### EXCERPT PROVIDED
>> Start
London: Faith Press, 1920.


In these days, questions of intercommunion are in the air, and an understanding seems to be possible with various members of that federation, of self-governing Churches which we call "the Orthodox Church," with the separated national churches of the East, and with some, at least, of the "Dissenting Churches" at home.

The problem of re-union is one throughout the world, but it has many aspects, each one of which presents its own peculiar difficulties, and calls for peculiar knowledge, if it is to be approached with profit. We propose then in this booklet to discuss the question of intercommunion with one only, and perhaps the smallest, of the separated national churches of the East, viz., the Assyrian or Chaldean body of Mesopotamia and Kurdistan.

The sole difficulty in the way of relations between the Church of England and this church, concerns the Christological doctrine of the body. There is no question of jurisdiction, for neither church would dream of challenging the independence of the other: the Nicene Creed, as used by Assyrians, is doctrinally though not verbally identical with that used in the west, excepting of course the "Filioque clause." This is a point which no western would wish to force on an eastern, and which these easterns at any rate do not challenge in us. On the Sacraments and ordination there is no difference of importance between the two churches--perhaps because circumstances did both of them a good turn, in preventing them from defining their own doctrines too pedantically. On the Christological point, it is well to be clear. The popular idea about this church's teaching, and position, now current, is one thing. The actual position and teaching is quite another.

The popular idea has been well stated lately, by no less a person than his Beatitude Mar Emmanuel, patriarch of that "Chaldean" portion of this church that has submitted to the jurisdiction of the Pope. He says that everybody knows that thus church embraced Nestorianism early in the fifth century, and broke off relations with the Holy See and Christianity at large, thus falling into open and avowed heresy. The Patriarch does not define the heresy further, but he would probably not quarrel with the statement that it consisted (i) in the declaration that there are in Christ "Two natures, two 'Qnumi,' and one Person." (2) In the use of the term "Mother of Christ" for the Blessed Virgin. (3) In the respect shown for certain so-called "Greek Fathers," and in the repudiation of the name of Cyril.

Now clear-cut theological statements like the above are very nice indeed for elementary, students, but unluckily the facts of history do not square with them, and indeed we must be allowed to express a feeling of surprise that a man holding his Beatitude's high position should not (seemingly) be aware of the results of the research of such Roman Catholic scholars as Chabot and Labourt. Putting aside the question of the Holy See (though we must be allowed to point out that these historians never refer to the existence of any relations to break), the statement is far too drastic. As a matter of fact, the question whether the "Church of the East" was in or out of Communion with Constantinople and the Greeks at large, was indeterminate till a much later date than "the early part of the fifth century," and Rome had never risen above their horizon till mediaeval times.

It is true that they did not accept Ephesus, but there is no evidence that they were ever asked to do so, and it is not impossible that a church that was forgotten at Nicaea, and had no official knowledge of that council till "the early part of the fifth century," i.e., until the year 411 A.D., might get forgotten again at a less elaborately organised council.
>> End
### MATERIAL
>> Start
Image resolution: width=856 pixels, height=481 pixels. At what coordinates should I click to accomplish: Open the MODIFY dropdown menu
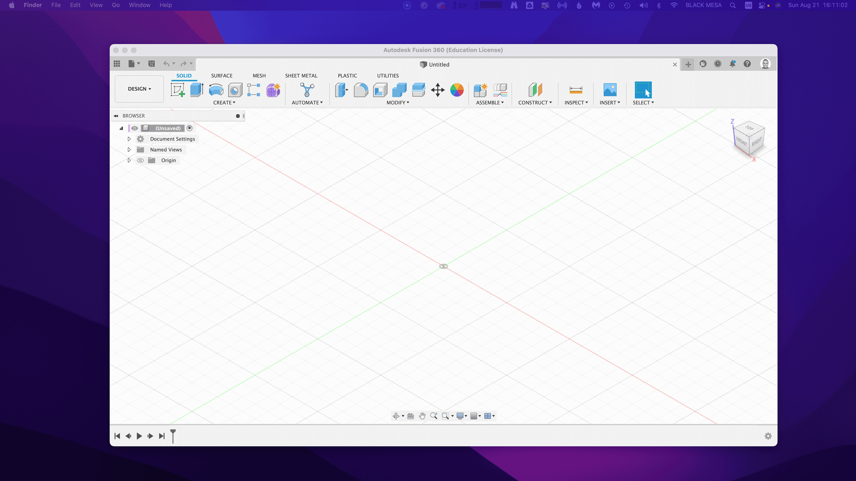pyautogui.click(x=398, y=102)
>> End
### REQUIRED TASKS
1 > In the excerpt on intercommunion with the Assyrian church, what three things does the author say the Patriarch would probably accept as making up the heresy? List them all.
2 > Print the passage of the excerpt on intercommunion with the Assyrian church, starting at "Now clear-cut theological" and ending at "till mediaeval times.".
3 > According to the excerpt on intercommunion with the Assyrian church, until what year did that church have no official knowledge of the Council of Nicaea?

### ANSWERS TO THE PROBLEMS
1 >
1. The declaration that there are in Christ "Two natures, two 'Qnumi,' and one Person."
2. The use of the term "Mother of Christ" for the Blessed Virgin.
3. The respect shown for certain so-called "Greek Fathers," and the repudiation of the name of Cyril.

2 >
Now clear-cut theological statements like the above are very nice indeed for elementary, students, but unluckily the facts of history do not square with them, and indeed we must be allowed to express a feeling of surprise that a man holding his Beatitude's high position should not (seemingly) be aware of the results of the research of such Roman Catholic scholars as Chabot and Labourt. Putting aside the question of the Holy See (though we must be allowed to point out that these historians never refer to the existence of any relations to break), the statement is far too drastic. As a matter of fact, the question whether the "Church of the East" was in or out of Communion with Constantinople and the Greeks at large, was indeterminate till a much later date than "the early part of the fifth century," and Rome had never risen above their horizon till mediaeval times.

3 > 411 A.D.